GKE Setup

Prerequisites

gcloud (with GCP account)
kubectl

Kubernetes

Log into GCP (my demo was using GKE, you might prefer to use another cloud).

gcloud auth login

Create the GKE cluster

# Set cluster configurations.
export CLUSTER_REGION="europe-west2"
export CLUSTER_ZONES="europe-west2-a,europe-west2-b,europe-west2-c"
export CLUSTER_NAME="crdb-resilience-testing"

# Get second from latest version (to allow for cluster upgrade testing later).
GKE_VERSION=$(gcloud container get-server-config --zone=europe-west2-a --format="value(validMasterVersions)" | tr ';' '\n' | sed -n '2p')

# Install GKE across three AZs, with 3 nodes per AZ.
gcloud container clusters create ${CLUSTER_NAME} \
--cluster-version ${GKE_VERSION} \
--region ${CLUSTER_REGION} \
--node-locations ${CLUSTER_ZONES} \
--num-nodes 1 \
--machine-type n2-standard-8

# Use the newly created GKE cluster with kubectl.
gcloud container clusters get-credentials ${CLUSTER_NAME} \
--region ${CLUSTER_REGION}

CockroachDB

Install CockroachDB (older version to allow for updates)

kubectl apply -f cockroachdb/manifests/v25.2.0.yaml --wait
kubectl wait --for=jsonpath='{.status.phase}'=Running pods --all -n crdb --timeout=300s
kubectl exec -it -n crdb cockroachdb-0 -- /cockroach/cockroach init --insecure

Confirm that the nodes are spread across the available Kubernetes nodes

kubectl get pods -n crdb -o custom-columns=NAME:.metadata.name,HOST:.spec.nodeName

Fetch public IP of external load balancer (wait until the external IP is acailable)

while true; do
  export CRDB_IP=$(kubectl get service cockroachdb-public -n crdb -o jsonpath='{.status.loadBalancer.ingress[0].ip}' 2>/dev/null)
  if [ -n "$CRDB_IP" ]; then
      echo "Got CRDB_IP: $CRDB_IP"
      break
  fi
  echo "Waiting for LoadBalancer IP..."
  sleep 5
done

Test connections

cockroach sql --url "postgres://root@${CRDB_IP}:26257?sslmode=disable"
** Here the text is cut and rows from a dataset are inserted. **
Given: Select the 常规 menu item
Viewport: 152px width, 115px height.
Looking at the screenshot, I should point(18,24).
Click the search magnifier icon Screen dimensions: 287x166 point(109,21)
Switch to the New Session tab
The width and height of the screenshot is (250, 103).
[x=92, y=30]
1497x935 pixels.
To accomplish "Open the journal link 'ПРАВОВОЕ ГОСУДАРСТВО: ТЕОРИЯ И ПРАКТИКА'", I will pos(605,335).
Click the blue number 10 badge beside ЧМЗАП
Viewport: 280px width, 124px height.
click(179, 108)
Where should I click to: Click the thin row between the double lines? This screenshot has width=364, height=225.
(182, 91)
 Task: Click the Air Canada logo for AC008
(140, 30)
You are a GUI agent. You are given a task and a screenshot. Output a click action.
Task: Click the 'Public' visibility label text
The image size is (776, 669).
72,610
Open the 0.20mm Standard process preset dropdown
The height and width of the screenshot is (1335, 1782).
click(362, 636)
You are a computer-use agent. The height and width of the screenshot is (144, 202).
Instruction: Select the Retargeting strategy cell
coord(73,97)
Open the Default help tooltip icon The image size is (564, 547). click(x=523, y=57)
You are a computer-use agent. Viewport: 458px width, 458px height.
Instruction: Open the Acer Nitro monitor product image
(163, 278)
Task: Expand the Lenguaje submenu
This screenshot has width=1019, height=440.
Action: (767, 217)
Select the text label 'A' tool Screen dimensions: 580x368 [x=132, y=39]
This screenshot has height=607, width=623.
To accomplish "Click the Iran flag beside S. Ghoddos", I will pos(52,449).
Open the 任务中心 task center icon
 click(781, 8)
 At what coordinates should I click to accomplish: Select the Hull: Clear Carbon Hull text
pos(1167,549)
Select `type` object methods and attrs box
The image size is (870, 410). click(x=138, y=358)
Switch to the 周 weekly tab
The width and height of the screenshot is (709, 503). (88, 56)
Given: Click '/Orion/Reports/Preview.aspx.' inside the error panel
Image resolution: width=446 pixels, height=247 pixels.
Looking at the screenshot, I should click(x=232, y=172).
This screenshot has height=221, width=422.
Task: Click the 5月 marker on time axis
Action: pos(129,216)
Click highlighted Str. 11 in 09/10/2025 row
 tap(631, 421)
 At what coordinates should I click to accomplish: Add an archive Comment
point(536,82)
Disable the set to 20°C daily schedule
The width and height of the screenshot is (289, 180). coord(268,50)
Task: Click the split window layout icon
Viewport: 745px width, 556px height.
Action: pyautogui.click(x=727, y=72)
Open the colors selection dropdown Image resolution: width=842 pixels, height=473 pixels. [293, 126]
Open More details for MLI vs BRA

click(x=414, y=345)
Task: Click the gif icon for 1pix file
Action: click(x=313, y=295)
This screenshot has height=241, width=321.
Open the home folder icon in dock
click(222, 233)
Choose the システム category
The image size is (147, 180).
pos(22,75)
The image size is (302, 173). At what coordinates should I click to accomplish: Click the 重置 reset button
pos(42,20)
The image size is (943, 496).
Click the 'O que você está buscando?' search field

open "http://${CRDB_IP}:8080"

Apply enterprise license

enterprise --url "postgres://root@${CRDB_IP}:26257?sslmode=disable"

Create objects and apply resilience settings.

cockroach sql --url "postgres://root@${CRDB_IP}:26257?sslmode=disable" -f cockroachdb/data/create.sql
cockroach sql --url "postgres://root@${CRDB_IP}:26257?sslmode=disable" -f cockroachdb/data/resilience.sql

Chaos Mesh

Install Chaos Mesh

curl -sSL https://mirrors.chaos-mesh.org/v2.7.0/install.sh | bash -s -- -r containerd

Security

# * * * UPDATE _rbac.yaml WITH YOUR ACCOUNT VALUES * * *
kubectl apply -f chaos_mesh/manifests/_rbac.yaml

# Run once per Google account.
# * * * UPDATE create_service_account.sh WITH YOUR ACCOUNT VALUES * * *
sh chaos_mesh/create_service_account.sh

SECRET=$(cat k8s-admin-sa-key.json | base64 | tr -d '\n') \
yq '.stringData.service_account = env(SECRET)' chaos_mesh/manifests/_secret.yaml \
> chaos_mesh/manifests/modified/_secret.yaml

kubectl apply -f chaos_mesh/manifests/modified/_secret.yaml

Demo

Start workload

go run workload/main.go --url "postgres://root@${CRDB_IP}:26257?sslmode=disable"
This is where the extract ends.